Think back to the React app I created earlier using Facebook’s tooling. Do you think that Facebook has people auditing all 1,000+ dependencies they bundle with that app. Who are they? Do they do a good job? How frequently do they do these audits? Do you actually know the answers to any of these questions, or have you just been assuming that they must have good answers?

It’s entirely possible that Facebook is, in fact, dedicating adequate developer time to addressing these concerns. My point is just that most people choose to believe that’s true without actually verifying it in any way.

This is another example of the “many eyes” principle of open source security falling apart in JavaScript-land. I think people place far too much trust in code created by and for for-profit corporations. Even projects like React are a house of cards built on top of hundreds of tiny libraries made by no-name developers that no one is really keeping an eye on. We have to change our attitude toward these corporate projects so that we aren’t giving them blind trust they haven’t earned.

An Analogy, and a Pledge

People often describe open source software as “free as in beer” or “free as in freedom”. I think we should look at it a different way. I think that most open source JavaScript projects in 2018 are “public as in bathroom”. A gas station bathroom, more specifically.

Gas station bathrooms are usually free to use, and pretty much nobody involved does a good job of taking care of them. People make messes on the toilet seats or the floors. They forget to flush. They don’t always wash their hands. Their owners don’t send people in to clean them often enough, and sometimes let them run out of important things like soap or toilet paper. Sometimes the plumbing doesn’t even work right.

Nobody takes good care of the bathroom because nobody feels any real responsibility towards it. The people who use it are just passing through – perhaps on a road trip – and may never visit that gas station ever again. The people who own it are either unable to unwilling to devote the resources needed to maintain it. There aren’t really any incentives (beyond a sense of basic human decency) for anyone involved to do better.

I think the real, long-term solution to this problem in the JavaScript community would be to build bigger, more active community projects that people are invested in, instead of basing the ecosystem on thousands upon thousands of tiny micro-libraries that no one cares about individually. That kind of structure has been proven to work well for other programming languages.

In the short term, what can an individual developer do? For my part, I’m making this pledge to do better:

  • If I publish a project I’m not willing to maintain for production use, it will come with big, bold disclaimers, including an npm warning on installation.
  • I won’t include microdependencies in my projects.

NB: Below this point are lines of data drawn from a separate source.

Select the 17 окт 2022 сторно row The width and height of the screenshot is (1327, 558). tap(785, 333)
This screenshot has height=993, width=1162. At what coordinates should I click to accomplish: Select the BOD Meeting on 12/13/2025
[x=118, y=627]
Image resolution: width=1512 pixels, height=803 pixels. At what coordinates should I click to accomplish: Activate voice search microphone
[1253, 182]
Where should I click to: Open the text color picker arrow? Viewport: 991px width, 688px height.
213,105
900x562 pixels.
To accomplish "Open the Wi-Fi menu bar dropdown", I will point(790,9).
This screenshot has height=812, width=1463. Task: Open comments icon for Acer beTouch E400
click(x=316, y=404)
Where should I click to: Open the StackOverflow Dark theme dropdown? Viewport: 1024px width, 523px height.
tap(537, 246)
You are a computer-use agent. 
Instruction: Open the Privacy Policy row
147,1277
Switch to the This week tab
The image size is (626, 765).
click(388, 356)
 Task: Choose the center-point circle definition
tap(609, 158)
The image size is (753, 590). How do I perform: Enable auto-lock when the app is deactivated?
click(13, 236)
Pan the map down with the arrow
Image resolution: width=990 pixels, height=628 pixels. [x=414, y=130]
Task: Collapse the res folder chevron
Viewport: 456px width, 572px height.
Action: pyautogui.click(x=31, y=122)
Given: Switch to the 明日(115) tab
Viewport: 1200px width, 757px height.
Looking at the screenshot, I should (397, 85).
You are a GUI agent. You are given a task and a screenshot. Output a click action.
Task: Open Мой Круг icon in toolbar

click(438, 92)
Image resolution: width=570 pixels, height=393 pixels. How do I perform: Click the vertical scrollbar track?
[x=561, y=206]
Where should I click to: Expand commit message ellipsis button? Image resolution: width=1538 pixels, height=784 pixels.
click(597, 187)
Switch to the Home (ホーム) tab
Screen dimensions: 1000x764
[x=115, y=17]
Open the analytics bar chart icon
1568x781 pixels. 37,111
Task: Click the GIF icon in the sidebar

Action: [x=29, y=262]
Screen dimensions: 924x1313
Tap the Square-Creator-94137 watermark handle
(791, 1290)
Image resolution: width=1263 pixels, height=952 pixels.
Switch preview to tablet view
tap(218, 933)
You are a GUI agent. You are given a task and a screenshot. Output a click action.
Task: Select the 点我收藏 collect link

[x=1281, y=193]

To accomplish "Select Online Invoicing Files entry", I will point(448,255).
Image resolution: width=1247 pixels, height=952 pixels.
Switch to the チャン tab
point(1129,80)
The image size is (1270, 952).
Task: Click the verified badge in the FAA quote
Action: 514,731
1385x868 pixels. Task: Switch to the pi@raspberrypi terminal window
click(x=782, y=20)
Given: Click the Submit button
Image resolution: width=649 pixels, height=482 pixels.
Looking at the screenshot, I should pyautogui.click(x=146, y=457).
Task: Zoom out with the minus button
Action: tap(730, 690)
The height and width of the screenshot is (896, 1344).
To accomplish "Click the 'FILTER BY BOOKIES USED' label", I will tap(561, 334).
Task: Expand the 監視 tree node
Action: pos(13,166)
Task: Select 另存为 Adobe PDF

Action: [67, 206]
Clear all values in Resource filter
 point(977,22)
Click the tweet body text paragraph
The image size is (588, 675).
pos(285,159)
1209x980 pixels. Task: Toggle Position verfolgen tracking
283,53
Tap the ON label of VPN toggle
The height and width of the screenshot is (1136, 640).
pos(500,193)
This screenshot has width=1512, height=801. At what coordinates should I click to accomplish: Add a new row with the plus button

If some problem is small enough that it takes a few dozen lines of code to solve, I’ll just copy it directly into my project with proper attribution so that I can maintain it myself.
  • I’ll take responsibility for any dependencies I do include in my projects. If something is listed in my package.json file, it’s because I know how it works, who created it, who’s responsible for it, and so on.
  • If there’s a library that I use and depend on, I’ll do my best to contribute back to it in some way.

It’s like washing your hands. It’s just basic hygiene.